-- Amazon S3 is the most interesting,
-- Google's rumored GDrive is surely soon coming
-- Apple has .Mac
I want to back up to them. And more than one. So first off, abstract out net-wide storage.... my backup tool (wsbackup) isn't targetting one. They're all just providers.
Also, don't trust sending my data in cleartext, and having it stored in cleartext, so public key encryption is a must. Then I can run automated backups from many hosts, without much fear of keys being compromised.
Don't want people being able to do size-analysis, and huge files are a pain anyway, so big files are cut into chunks.
Files stored on Amazon/Google are of form:
-- meta files: backup_rootname-yyyymmddnn.meta, encrypted (YAML?) file mapping relative paths from backup directory root to the stat() information, original SHA1, and array of chunk keys (SHA1s of encrypted chunks) that comprise the file.
-- [sha1ofencryptedchunk].chunk -- content being <= ,say, 20MB chunk of encrypted data.

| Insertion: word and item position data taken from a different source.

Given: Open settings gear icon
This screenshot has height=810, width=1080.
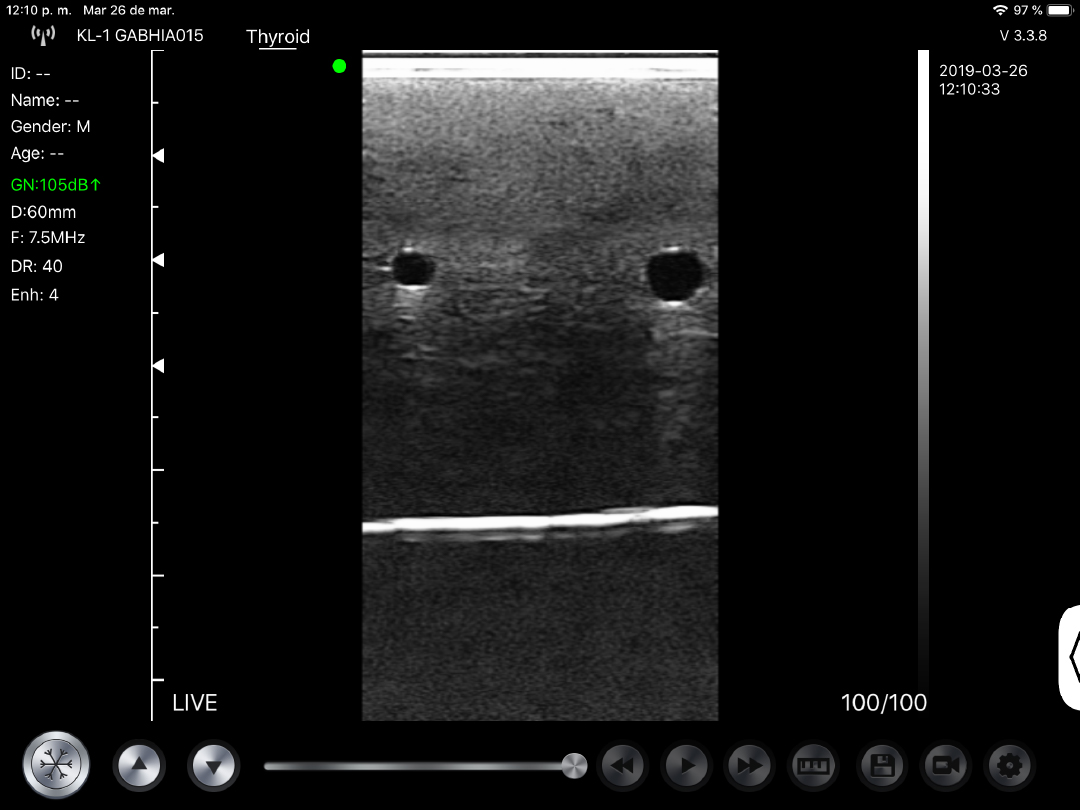Looking at the screenshot, I should pos(1009,767).
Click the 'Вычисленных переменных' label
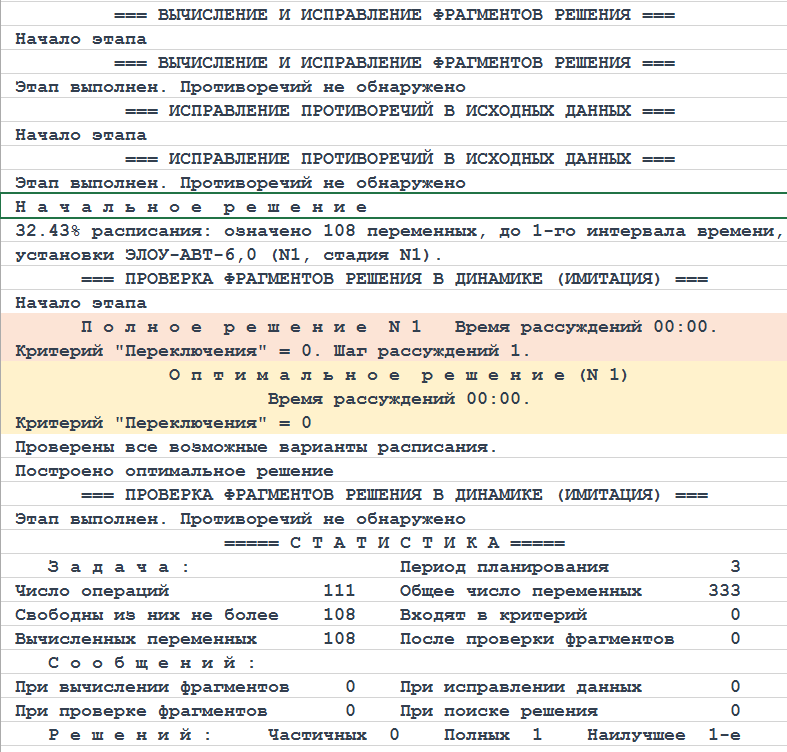The image size is (787, 752). pyautogui.click(x=136, y=639)
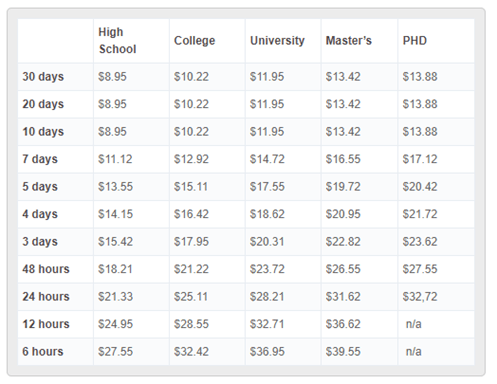Select the Master's column header
This screenshot has width=497, height=384.
pyautogui.click(x=349, y=41)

Then every night different hosts/laptops recurse directory trees, consult a stat() cache (on,say, inode number, mtime, size, whatever) and do SHA1 calculations on changed files, lookup rest from cache, and build the metafile, upload any new chunks, encrypt the metafile, upload the metafile.
Result:
-- I can restore any host from any point in time, with Amazon/Google storing all my data, and only paying $0.15 cents/GB-month.
Nice.
I'm partway through writing it. Will open source it soon. Ideally tonight.